I think every man who ever had a mother or a girlfriend has been scolded more times than he cares to remember for leaving the toilet seat up. The worst part is the language that accompanies this gender cliché: women speak of training men to put the seat down when he’s finished as one would train a dog to yelp at the door when he’s finished booby-trapping the lawn. I object to the whole thing on oh so many levels.
If you don’t appreciate blunt comments about bodily functions, I suggest you leave now.
Firstly, you must understand why men don’t put the seat up. Most of us pee standing. Putting the seat up keeps piss and toilet water from splashing on the seat. Most of us probably use the toilet three times in the standing position for every one we use it seated. Thus it makes sense that the seat remain in the ready position. The seat is like the windshield wipers on your car. You engage them only when it rains. Thus if you are a guest in a mans house or, god forbid, in the home of several men, it makes perfect sense for the seat to remain up at all times and for the occasional seated users to drop the seat as needed.
Where men and women live together it may not be as black and white. Men have to consider the fact that women always sit down, and they pee more often. That means if an equal number of men and women share a toilet, the toilet is most often used seated. Does this mean the seat should be left down? Perhaps. Here’s the problem though. The most common justification for the women’s position is that she doesn’t want to fall in. Putting the seat down means that she’ll never fall into the toilet. But if we insist on putting the seat down for women who might take a dip, we’re punishing the rather banal offense of being forgetful and rewarding the utterly stupid act of sitting on something without first looking at it! This, to me, is the very face of paternalistic and degrading behavior towards women. I think that catering to stupidity is rather more disrespectful than forgetfulness. I submit that the fight to leave the seat up is a feminist’s prerogative.

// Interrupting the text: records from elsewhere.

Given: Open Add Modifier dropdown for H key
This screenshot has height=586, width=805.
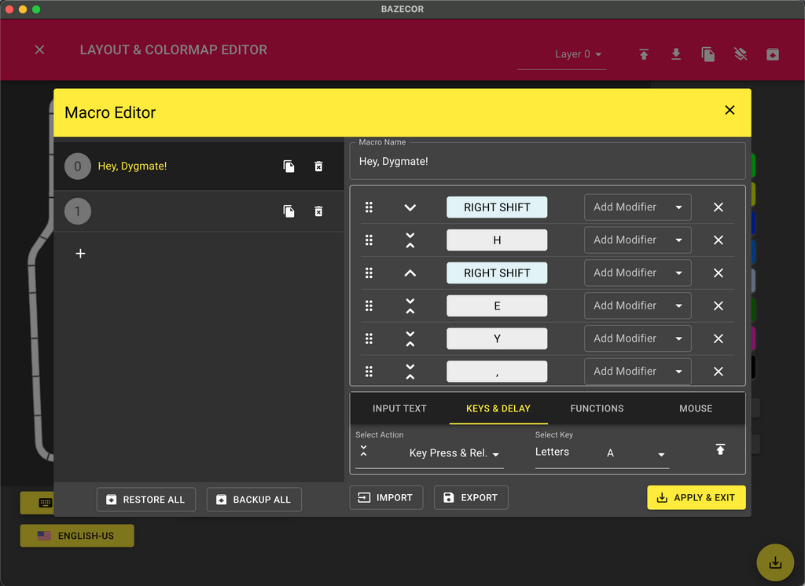Looking at the screenshot, I should coord(638,240).
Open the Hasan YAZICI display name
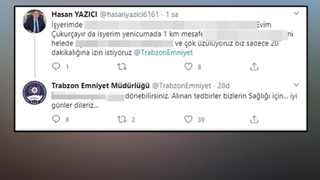320x180 pixels. [x=74, y=14]
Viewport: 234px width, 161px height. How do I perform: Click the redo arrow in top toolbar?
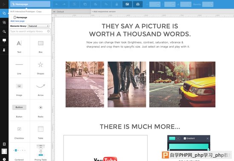click(x=64, y=4)
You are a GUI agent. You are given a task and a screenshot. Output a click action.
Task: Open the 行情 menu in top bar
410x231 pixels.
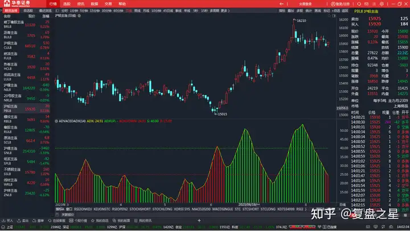pyautogui.click(x=52, y=3)
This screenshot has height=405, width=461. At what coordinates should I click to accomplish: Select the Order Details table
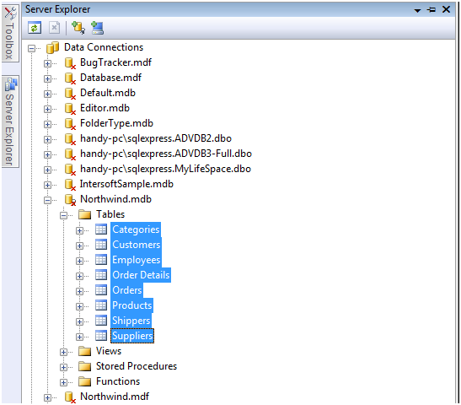point(141,275)
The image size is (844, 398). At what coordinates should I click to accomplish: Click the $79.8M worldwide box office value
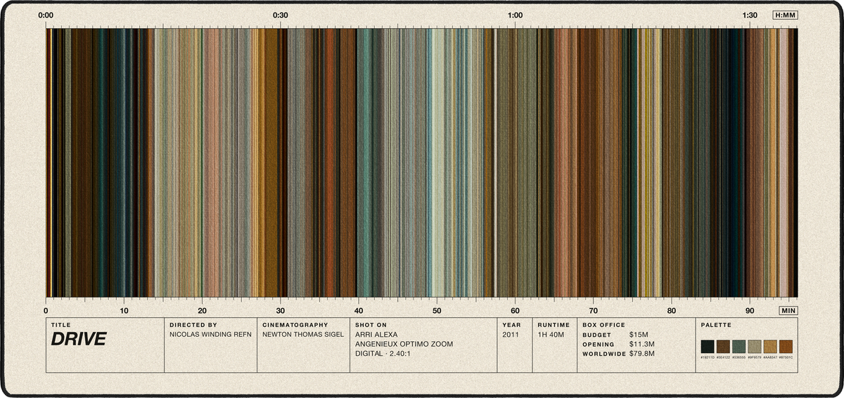coord(642,354)
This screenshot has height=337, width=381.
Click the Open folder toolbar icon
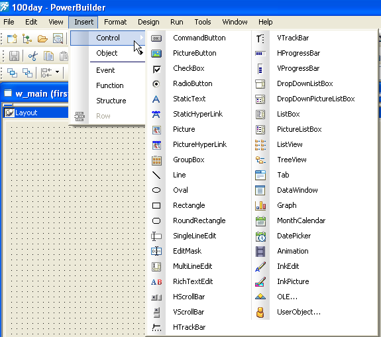[42, 38]
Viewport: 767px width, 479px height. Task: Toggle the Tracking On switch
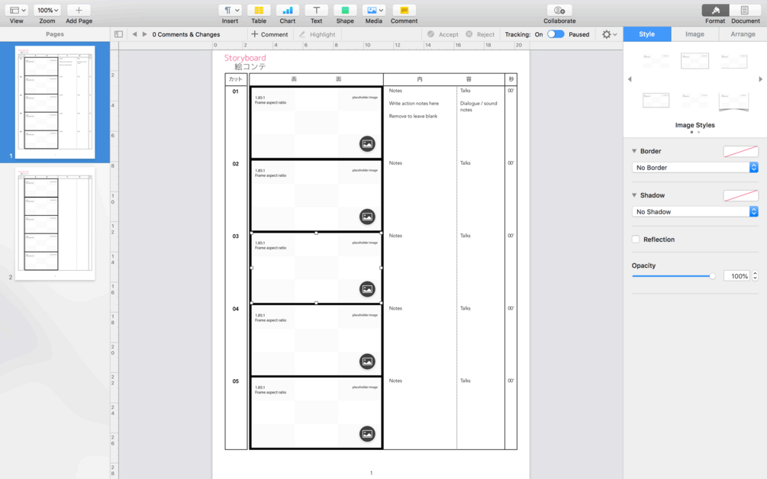click(556, 34)
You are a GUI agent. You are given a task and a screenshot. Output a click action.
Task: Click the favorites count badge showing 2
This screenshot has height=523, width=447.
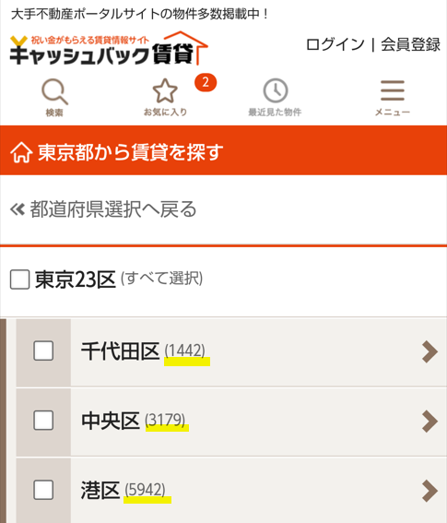(206, 82)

The truth is, I don’t think that many women fall into toilets that often. I think a lot of women don’t like to touch the toilet with their hands because they think it’s icky. For them, the propagation of this stupid discussion serves their purpose. For the rest it’s just though polite without any consideration at all. Luckily, the wonderful world of science has decided the matter once and for all and given us a way to weed out the germophobes.
” If you flush with the lid up, a polluted plume of bacteria and water vapour erupts out of the flushing toilet bowl. The polluted water particles float for a few hours around your bathroom before they all land. Some of them will land on your tooth brush.”
That’s from an article about the work of Dr. Charles Gerba, a microbiologist. So that settles it: the seat and the lid should alway be put down before flushing the toilet. This is a wonderfully equitable solution as it requires the same commitment from all people. Whenever any person is done using the toilet they have to close it. Girls don’t have to fall in anymore and guys don’t have to remember to put the lid up before peeing. It also puts the people who have taken advantage of the system to avoid touching the seat in an awkward position. In my own experience, women have a harder time adjusting to this new system because they have never had to think about what to do to the toilet when finished except flushing. After years of being reminded I’m a bad person, I find this new dynamic rather refreshing.
But the point is: the discussion is over and there’s no need to point to anyone’s sex to lay blame. You all need to close the lid. If you don’t you’ll get poo on your toothbrush. Is that clear and blunt enough for you?